## Stated exercise
Please edit the listing below, changing every "screenshot" to "screen capture" and keeping everything else the same, and leave out the pictures.

- - -

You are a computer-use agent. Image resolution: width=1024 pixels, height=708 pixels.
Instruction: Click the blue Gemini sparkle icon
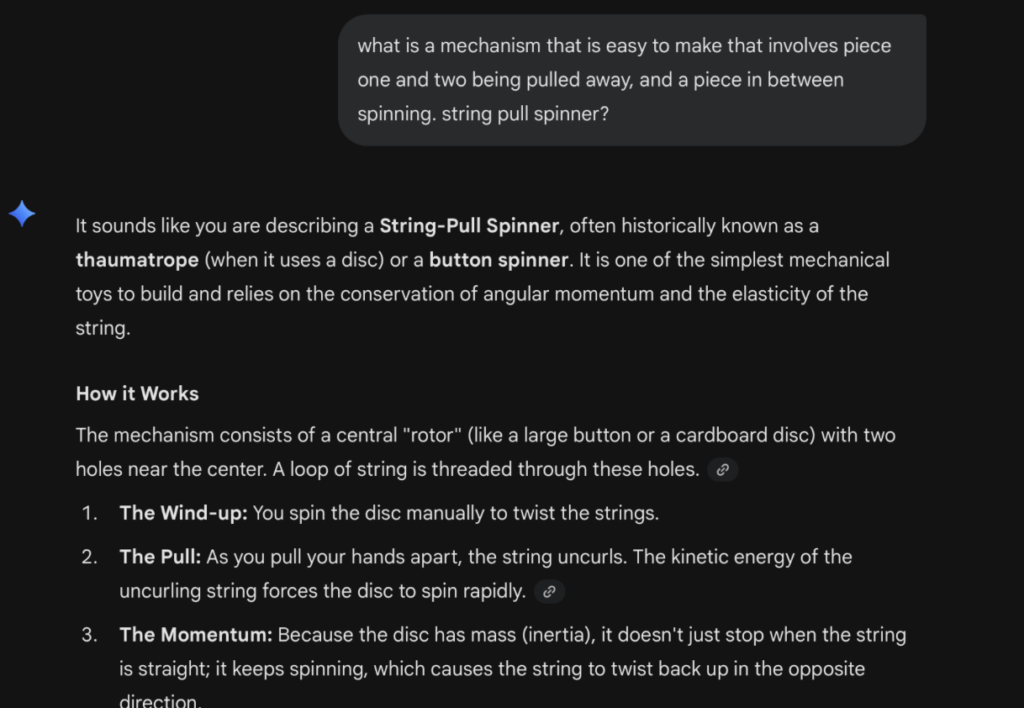[22, 214]
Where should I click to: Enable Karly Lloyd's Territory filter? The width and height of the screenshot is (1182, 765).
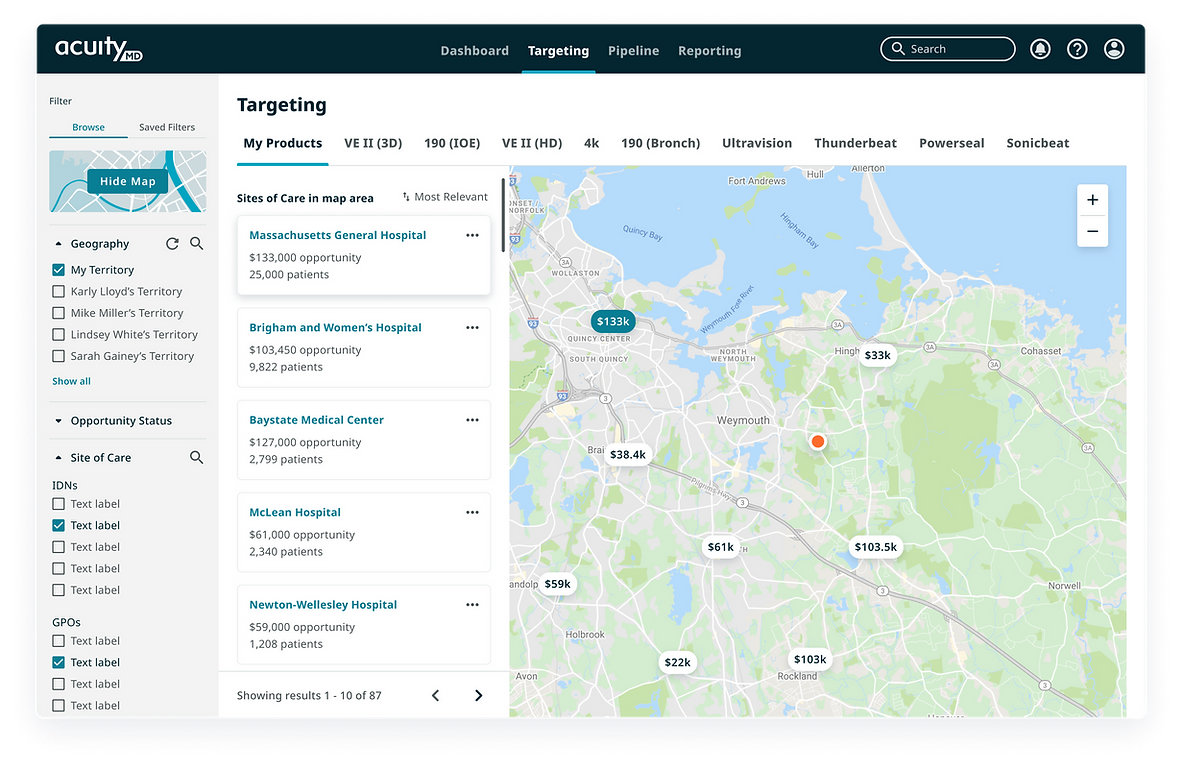click(60, 291)
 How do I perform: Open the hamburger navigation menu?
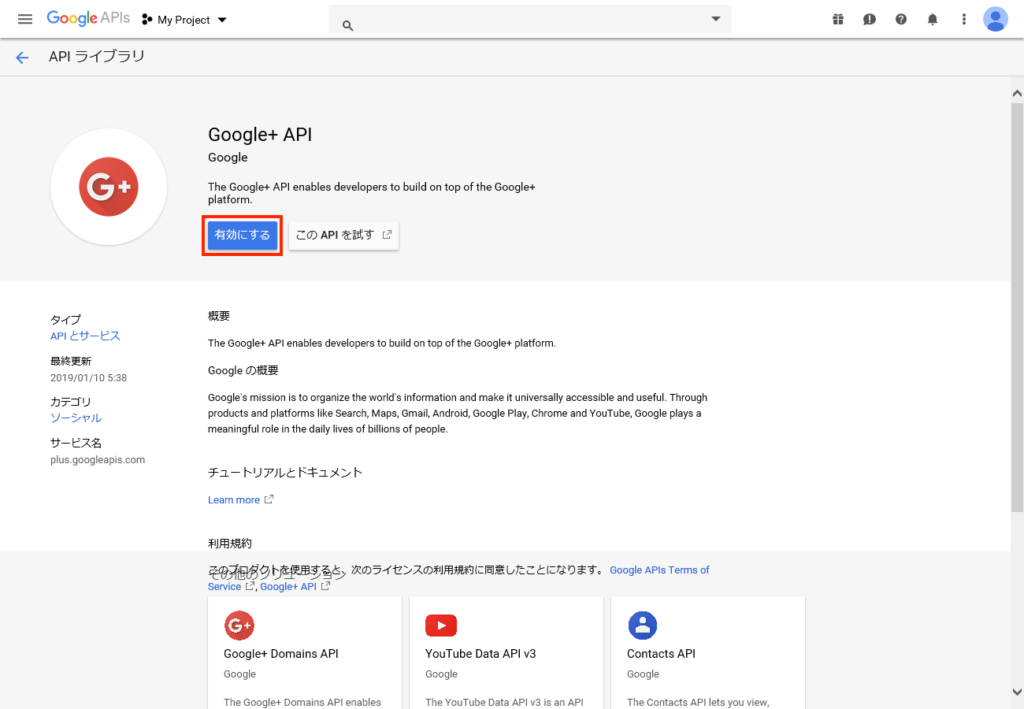pyautogui.click(x=25, y=19)
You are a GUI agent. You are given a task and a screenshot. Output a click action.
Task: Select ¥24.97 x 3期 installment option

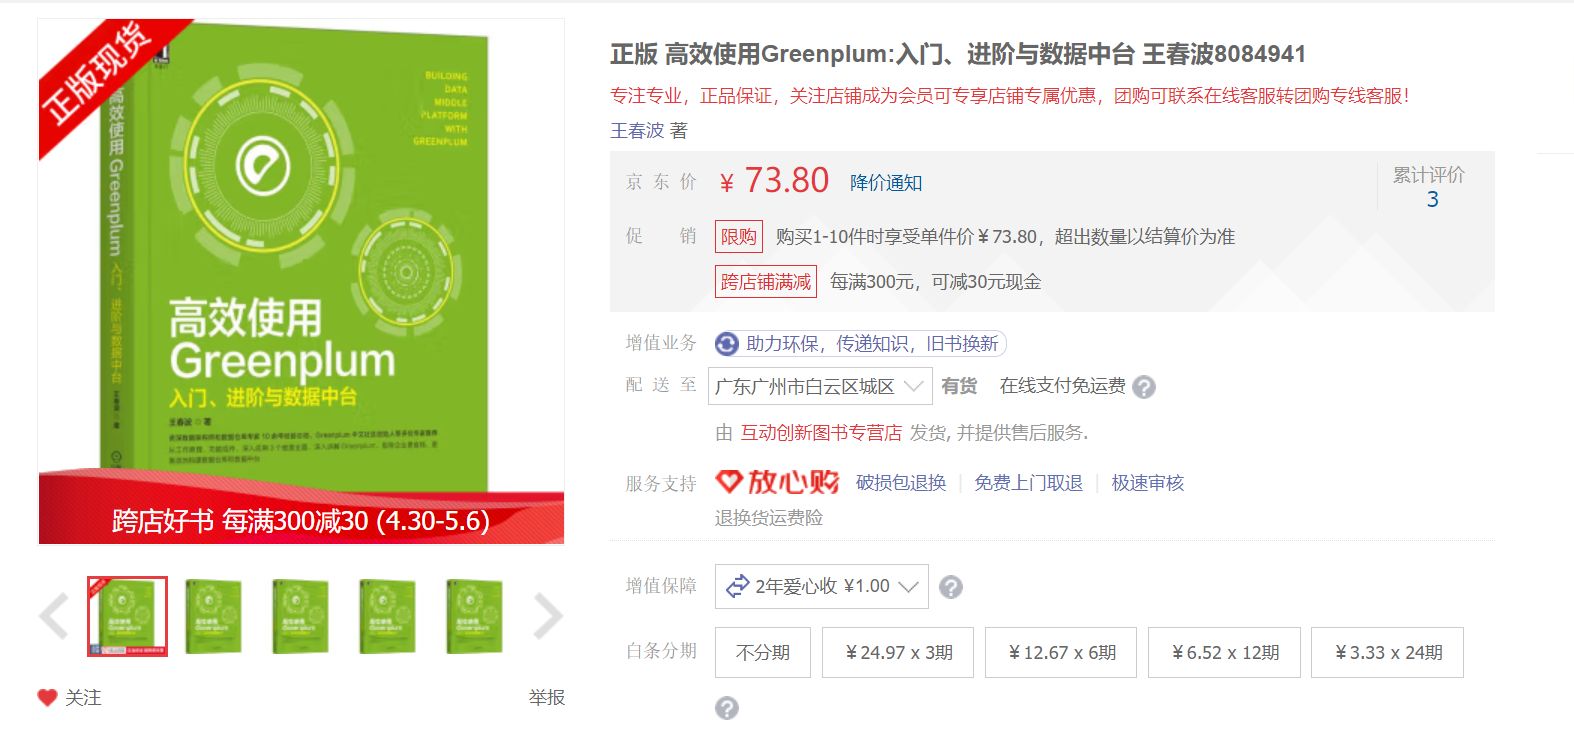click(x=898, y=652)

- - -

## Response below
You are a computer-use agent. Image resolution: width=1024 pixels, height=708 pixels.
Instruction: Click the blue Gemini sparkle icon
[22, 214]
Where should I click to: Enable Karly Lloyd's Territory filter? The width and height of the screen capture is (1182, 765).
click(60, 291)
 How do I perform: Open the hamburger navigation menu?
pyautogui.click(x=25, y=19)
You are a GUI agent. You are given a task and a screen capture. Output a click action.
Task: Select ¥24.97 x 3期 installment option

click(x=898, y=652)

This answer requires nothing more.